The betrayal of our community by Senator Schumer who voted for DOMA
as a member of the House and fought for gay votes when he ran for Senate
despite HRC’s controversial endorsement of his incumbent opponent,
Republican Alphonse D’Amato, is appalling to put it mildly. After all
his promises to fight for LGBT inclusion, he has signaled day after day
that he won’t upset the bipartisan Gang of Eight applecart. Dianne
Feinstein, who, 35 years ago, became Mayor of San Francisco after the
assassination of Mayor Moscone and Harvey Milk, has once again failed to
provide leadership when the going got tough. Her leadership on the
repeal of DOMA (Respect for Marriage Act) notwithstanding, this was the
moment that counted. This was the moment that required courage and
leadership. The most vulnerable members of our community relied on
Senator Schumer and Senator Feinstein to stand up for us and end decades
of catastrophic and irreparable harm to our families caused by DOMA and
our exclusion from US immigration law.
Today, it seems clear, they will betray us. Remember this when you
are rejoicing about the seemingly inevitable momentum we are
experiencing as one state after another passes Marriage Equality.

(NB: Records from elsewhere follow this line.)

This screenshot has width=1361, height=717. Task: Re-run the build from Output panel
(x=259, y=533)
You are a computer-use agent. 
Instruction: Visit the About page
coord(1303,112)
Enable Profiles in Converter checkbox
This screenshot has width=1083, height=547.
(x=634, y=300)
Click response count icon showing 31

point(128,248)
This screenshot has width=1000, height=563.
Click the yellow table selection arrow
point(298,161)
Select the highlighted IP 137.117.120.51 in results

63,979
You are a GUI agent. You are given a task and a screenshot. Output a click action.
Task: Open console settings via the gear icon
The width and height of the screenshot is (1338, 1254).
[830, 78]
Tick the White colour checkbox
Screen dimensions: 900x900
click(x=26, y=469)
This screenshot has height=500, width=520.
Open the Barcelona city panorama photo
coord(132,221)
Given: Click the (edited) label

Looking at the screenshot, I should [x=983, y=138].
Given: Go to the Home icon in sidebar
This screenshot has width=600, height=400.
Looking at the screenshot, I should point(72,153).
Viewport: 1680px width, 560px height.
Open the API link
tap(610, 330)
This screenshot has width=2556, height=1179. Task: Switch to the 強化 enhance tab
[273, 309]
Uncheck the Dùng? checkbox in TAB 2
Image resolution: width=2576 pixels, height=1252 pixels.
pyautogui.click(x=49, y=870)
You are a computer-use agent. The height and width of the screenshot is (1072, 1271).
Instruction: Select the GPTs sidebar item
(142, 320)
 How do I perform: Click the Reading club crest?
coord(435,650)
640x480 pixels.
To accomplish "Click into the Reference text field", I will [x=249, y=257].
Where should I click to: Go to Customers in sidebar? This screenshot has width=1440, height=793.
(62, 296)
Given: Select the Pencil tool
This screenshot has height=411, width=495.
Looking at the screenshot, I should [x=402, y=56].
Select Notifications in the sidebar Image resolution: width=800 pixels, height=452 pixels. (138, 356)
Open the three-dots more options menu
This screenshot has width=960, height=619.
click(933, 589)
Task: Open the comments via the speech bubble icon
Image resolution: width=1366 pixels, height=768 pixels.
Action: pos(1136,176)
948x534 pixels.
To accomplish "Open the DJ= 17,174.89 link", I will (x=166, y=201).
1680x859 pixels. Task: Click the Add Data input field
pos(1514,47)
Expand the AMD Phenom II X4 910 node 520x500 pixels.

Remember this when Facebook is filled with BREAKING NEWS telling you
that 54 Senators have declared support for Marriage Equality. Remember
this when staggering public polling results show support for marriage
equality reaching new highs in places as far as Virginia, and with every
demographic, including the oldest Americans. Certainly, this progress
should be greeted with elation, but if our elected officials refuse to
vote for our lives, for our equality, and for our future… our families
will continue to be torn apart. Parents will be separated from children
for years, as continues to be the case, couples will be forced into
exile or separated for many years, and deportations will continue.
Who could have stopped this? Senator Schumer and Senator Feinstein.
Who has refused to prioritize the needs of their large LGBT binational
couples constituencies? Senators Schumer and Feinstein. Please, by all
means call their offices, but I am sorry that in my estimation it almost
certainly too late. They have thrown us under the bus, caving to
Republican threats, rather than challenging their colleagues to be
accountable for their inflammatory anti-gay messaging.
What’s worse, in my opinion there was never any chance that either
of them were going to bat for us. So for weeks, we endured gay bashing
by Republicans over amendments that were doomed to failure in Committee
at the hands of cowardly Democrats. This was a foregone conclusion, cost
us dearly.
What remains? We must defeat DOMA (see more here)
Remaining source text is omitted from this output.